In Life (6)(7), the leaves are sparsely dotted with orange and fluorescent blue ink marks on their surface, interspersed with branch and vine like forms. Fung used the elegant brushworks found in ancient Song paintings here, adding abstract hints to the ecological environment. He attempts to convey the power of destiny and the unity of material and oneself. Life (1) uses various colours as Fung’s alert for the future crisis. From left to right, the painting is divided into three parts, which seems to be continuous and at the same time separated. Although the plants are drawn continuously across the three papers, the tones and depths of the joints are extremely different. As the cold blue tone fades, Fung added orange, yellow, purple, and other colors that are more commonly found in flowers. At the same time, Fung subtly reflects the chaos and natural connotations of Taoism, alongside the Zen of Buddhism through the scenery in his paintings, while expressing his feeling towards life and destiny. This wit and refinement that Fung conveys within the frame, arises from his insights into natural life, as well as awareness of the crises facing our time, and the great dangers facing the future of humanity and life.

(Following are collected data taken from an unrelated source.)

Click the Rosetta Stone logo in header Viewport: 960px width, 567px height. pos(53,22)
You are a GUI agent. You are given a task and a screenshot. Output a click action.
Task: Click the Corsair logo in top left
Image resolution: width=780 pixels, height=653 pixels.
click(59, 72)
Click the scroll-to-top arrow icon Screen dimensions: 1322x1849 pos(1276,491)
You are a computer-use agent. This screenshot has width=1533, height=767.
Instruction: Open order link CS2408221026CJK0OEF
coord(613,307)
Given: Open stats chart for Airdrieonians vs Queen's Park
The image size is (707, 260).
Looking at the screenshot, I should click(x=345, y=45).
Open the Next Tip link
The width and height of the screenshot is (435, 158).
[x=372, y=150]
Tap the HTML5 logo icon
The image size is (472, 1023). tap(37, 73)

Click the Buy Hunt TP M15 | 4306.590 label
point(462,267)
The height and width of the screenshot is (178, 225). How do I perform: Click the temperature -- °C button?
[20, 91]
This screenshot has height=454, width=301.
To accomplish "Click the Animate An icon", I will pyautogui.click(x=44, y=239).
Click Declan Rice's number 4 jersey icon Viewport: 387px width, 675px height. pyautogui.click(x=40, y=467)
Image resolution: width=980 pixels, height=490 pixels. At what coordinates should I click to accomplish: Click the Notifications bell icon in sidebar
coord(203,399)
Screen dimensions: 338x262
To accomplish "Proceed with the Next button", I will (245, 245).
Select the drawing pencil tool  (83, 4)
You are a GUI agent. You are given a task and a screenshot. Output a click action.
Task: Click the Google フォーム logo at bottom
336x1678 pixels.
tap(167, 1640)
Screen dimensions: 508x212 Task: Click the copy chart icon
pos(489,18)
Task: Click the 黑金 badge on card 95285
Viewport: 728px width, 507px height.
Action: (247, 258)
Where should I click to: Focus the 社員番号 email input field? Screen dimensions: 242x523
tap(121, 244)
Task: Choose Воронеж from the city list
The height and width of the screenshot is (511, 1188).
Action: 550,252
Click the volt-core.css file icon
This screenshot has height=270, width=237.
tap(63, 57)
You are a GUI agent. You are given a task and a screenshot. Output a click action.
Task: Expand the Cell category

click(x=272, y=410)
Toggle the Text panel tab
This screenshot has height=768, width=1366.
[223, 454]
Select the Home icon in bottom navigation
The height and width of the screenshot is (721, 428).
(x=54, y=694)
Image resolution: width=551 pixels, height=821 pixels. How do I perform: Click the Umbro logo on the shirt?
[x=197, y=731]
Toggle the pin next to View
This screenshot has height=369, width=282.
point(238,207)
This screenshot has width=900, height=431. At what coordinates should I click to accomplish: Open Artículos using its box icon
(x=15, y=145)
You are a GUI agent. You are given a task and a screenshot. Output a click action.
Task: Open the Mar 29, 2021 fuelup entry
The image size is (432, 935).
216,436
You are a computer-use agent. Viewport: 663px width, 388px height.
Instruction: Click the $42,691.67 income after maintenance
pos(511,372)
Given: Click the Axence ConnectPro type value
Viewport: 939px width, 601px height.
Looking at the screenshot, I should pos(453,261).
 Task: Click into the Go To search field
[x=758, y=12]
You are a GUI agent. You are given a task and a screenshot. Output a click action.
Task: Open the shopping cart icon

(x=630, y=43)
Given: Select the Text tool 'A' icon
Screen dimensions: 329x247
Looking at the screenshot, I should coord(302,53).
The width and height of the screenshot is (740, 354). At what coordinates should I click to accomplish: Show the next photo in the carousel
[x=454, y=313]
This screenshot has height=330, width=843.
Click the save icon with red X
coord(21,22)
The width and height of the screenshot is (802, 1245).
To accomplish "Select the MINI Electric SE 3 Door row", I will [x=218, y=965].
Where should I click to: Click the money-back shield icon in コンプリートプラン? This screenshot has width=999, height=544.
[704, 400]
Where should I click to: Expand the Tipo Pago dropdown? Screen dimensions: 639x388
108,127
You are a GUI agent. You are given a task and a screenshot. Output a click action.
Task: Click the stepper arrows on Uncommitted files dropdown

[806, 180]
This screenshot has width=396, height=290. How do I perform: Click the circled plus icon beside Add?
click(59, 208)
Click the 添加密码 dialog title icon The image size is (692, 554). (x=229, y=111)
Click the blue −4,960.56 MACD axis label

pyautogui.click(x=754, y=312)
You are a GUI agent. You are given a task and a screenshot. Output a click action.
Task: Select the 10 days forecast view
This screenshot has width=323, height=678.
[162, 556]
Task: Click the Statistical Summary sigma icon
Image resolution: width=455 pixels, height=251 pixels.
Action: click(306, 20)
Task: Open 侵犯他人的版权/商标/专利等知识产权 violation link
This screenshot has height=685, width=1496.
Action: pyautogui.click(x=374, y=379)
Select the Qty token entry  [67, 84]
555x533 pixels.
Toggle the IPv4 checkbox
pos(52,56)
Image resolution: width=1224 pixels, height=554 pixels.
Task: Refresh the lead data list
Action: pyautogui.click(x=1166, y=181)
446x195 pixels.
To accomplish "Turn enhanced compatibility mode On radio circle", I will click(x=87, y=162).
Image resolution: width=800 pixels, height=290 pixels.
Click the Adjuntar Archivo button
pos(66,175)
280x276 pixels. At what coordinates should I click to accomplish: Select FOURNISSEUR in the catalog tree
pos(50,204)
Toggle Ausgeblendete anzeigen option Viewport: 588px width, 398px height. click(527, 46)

The Breathing series was first released in 2020 with Fung reflecting on the relationship between humans and their natural ecology. The Life series created in the same period is derived from the same fundamental concept and humanistic perspective. The same techniques and materials were used. However, there are small differences between the two series. First of all, the Breathing series discusses the issue of environmental crisis and conservation from the perspective of man, bringing attention to the fact that we all have the responsibility to save our planet. On the other hand, in his depictions of animals and plants, the Life series focuses on the link between the two largest groups of organisms, namely animals (including human) and plants. Both series have their own iconic meanings. They mark Fung's ink art moving to a new stage, showing the artist's gradual and continuous in-depth construction of his perception of life. Fung once said: "My multicultural background allows my works to stand in the Western society and show the contemporary vision of Chinese ink artists to the world." The Life series serves as an example for the artist to extend the language of Chinese paintings, and bring ink art to another level. It continues to explore contemporary ink expressions that integrate nature, history and life, and introduce the viewer to reflect in the intertextuality of life and space.